Nissan reschedules production of light commercial vans to be bulit at Miss. plant for 2011

By Jack Elliott Jr., AP
Thursday, July 8, 2010

Nissan revises production schedule for van line

JACKSON, Miss. — Nissan should begin building its new light commercial van in the first quarter of 2011 at its plant in Mississippi, the company said Thursday.

Nissan North America spokesman Steve Parrett said the revised production schedule at the Canton plant will allow the company to build the vans as 2012 models.

The company halted production of the Quest minivan this year, reassigned 600 workers from other areas of the plant, and completed a $118 million expansion and modification of the facility to accommodate the new vans.

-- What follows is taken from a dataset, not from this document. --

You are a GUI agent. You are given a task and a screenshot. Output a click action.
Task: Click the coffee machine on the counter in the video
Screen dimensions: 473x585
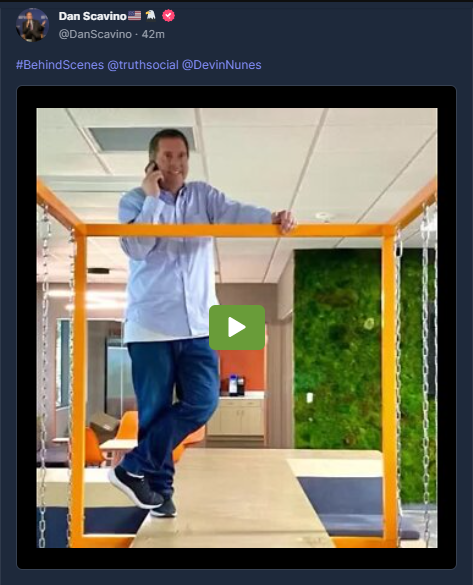pyautogui.click(x=236, y=385)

Nissan’s engineering team had asked for more time to ensure high quality and performance standards for the vans, which pushed the schedule back several weeks to December, Parrett said.

“Once we decided to adjust our production schedule, we decided not to start in December. That would have forced us to start production, stop for the holidays and then restart in January,” Parrett said.

Pushing production back until January allows for an uninterrupted ramp-up and allows the company to start with the 2012 models, rather than having to start with a limited 2011 model year.

“This benefits the customers through better residual values for the newer model,” Parrett said.

The vans, which were introduced in February at the National Truck Equipment Association’s annual Work Truck Show in St. Louis, are new products for North America. Nissan produces commercial vehicles in other countries but until now resisted entering the market here.

Pricing on the vehicles has not yet been announced.

Commercial vans are a relatively small market. Nissan says it makes up about 16 percent of its global sales.

The main buyers are companies like FedEx and small businesses like landscapers or repair technicians.

Nissan has said the vans are the most researched vehicles the company has ever produced. They include a cargo space large enough to hold an Altima and a main cabin set up for comfort and ease of use. The interior will feel more like a pickup truck than a traditional commercial van, officials said.

The Canton plant was chosen to produce the vans because it had plenty of space and the facility was already producing large vehicles. The plant currently produces the Altima, Armada and Titan under the Nissan nameplate, as well as the Infiniti QX56.

Most of the new investment was made in the paint plant, where 60,000 square feet were modified and 49,000 square feet added to accommodate the van. The vans range in height from 7 feet to nearly 9 feet and are 20 feet long and more than 6½ feet wide — and will require 10 gallons of paint each, according to plant officials.